Hormuz risk: When shipping confidence breaks
Geopolitical shocks do not always become commodity shocks. However, when a conflict disrupts a chokepoint that sits at the heart of energy trade, the pathway from headlines to physical disruption can be very short. In our latest analysis, we assess an escalating conflict involving Iran, Israel and the US – and why the Strait of Hormuz is the single most important variable for global commodity markets.
A chokepoint defined by behaviour, not just geography
The Strait of Hormuz matters because so much seaborne energy trade relies on it. Yet, the most immediate disruption does not require a complete physical blockade. A credible threat can be enough to deter operators – particularly when insurers reprice risk aggressively or withdraw cover entirely. When that happens, capacity on paper becomes unavailable in practice. The persistent reduction in traffic through the Red Sea following the attacks by the Houthis has illustrated this.
Mitigation is limited, and alternatives are fragile
Some Gulf exporters can partially reduce exposure through pipelines and alternative routes, but mitigation is constrained by capacity, logistics and security issues in the Red Sea. Longer voyages, congestion and rerouting will also reduce effective fleet productivity, which can tighten freight markets and amplify regional price dislocations.
Duration, depth and escalation are key factors to watch
Oil markets are relatively well stocked for now, and seem to be pricing a relatively short disruption However, the balance of risks will shift sharply if disruption persists or regional energy infrastructure becomes a target.

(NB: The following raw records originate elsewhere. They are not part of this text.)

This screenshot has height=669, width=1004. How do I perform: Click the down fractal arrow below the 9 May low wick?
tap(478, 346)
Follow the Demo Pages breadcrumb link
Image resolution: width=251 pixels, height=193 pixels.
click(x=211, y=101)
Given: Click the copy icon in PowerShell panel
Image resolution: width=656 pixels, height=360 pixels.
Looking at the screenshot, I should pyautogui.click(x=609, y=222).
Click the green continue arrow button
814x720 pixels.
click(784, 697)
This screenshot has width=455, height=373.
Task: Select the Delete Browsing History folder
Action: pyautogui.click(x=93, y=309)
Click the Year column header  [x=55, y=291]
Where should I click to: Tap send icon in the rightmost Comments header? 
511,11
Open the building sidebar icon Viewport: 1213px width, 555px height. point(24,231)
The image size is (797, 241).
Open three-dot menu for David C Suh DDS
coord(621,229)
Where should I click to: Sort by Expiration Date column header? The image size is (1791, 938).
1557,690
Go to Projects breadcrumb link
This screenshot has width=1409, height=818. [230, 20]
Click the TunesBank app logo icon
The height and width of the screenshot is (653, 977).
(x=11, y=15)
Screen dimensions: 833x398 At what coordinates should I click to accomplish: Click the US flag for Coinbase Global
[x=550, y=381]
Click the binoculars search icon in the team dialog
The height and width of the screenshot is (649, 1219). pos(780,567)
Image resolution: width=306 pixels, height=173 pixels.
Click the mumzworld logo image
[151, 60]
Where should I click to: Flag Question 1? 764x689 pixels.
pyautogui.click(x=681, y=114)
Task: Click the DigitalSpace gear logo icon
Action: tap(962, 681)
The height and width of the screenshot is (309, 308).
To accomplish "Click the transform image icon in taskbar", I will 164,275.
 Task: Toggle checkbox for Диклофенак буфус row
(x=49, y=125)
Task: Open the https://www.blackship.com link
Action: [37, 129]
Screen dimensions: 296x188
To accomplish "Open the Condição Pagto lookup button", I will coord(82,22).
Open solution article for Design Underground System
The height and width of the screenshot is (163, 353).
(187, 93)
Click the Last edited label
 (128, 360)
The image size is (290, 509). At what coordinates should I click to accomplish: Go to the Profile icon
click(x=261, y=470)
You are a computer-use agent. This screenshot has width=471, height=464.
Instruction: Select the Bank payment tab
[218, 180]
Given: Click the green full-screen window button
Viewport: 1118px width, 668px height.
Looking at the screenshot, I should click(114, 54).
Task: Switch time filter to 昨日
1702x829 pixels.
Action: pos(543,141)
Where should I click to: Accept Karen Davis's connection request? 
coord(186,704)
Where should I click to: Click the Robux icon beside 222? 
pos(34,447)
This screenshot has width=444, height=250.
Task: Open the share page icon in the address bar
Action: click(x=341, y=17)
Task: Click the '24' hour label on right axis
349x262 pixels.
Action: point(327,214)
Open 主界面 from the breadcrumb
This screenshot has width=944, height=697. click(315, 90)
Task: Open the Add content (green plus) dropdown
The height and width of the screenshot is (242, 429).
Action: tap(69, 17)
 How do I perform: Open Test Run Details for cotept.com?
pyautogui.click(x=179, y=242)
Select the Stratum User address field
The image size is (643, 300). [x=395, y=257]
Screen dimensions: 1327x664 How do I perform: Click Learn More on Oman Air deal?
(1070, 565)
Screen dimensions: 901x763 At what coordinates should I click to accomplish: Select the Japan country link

In practical terms, the key indicators are the restoration (or further impairment) of insurability, the degree of transit normalisation, and evidence that disruption is spreading beyond shipping into production or transportation assets.
We will continue to track these signals closely, as the difference between a short shock and a sustained disruption is the difference between manageable volatility and an energy-driven macro event.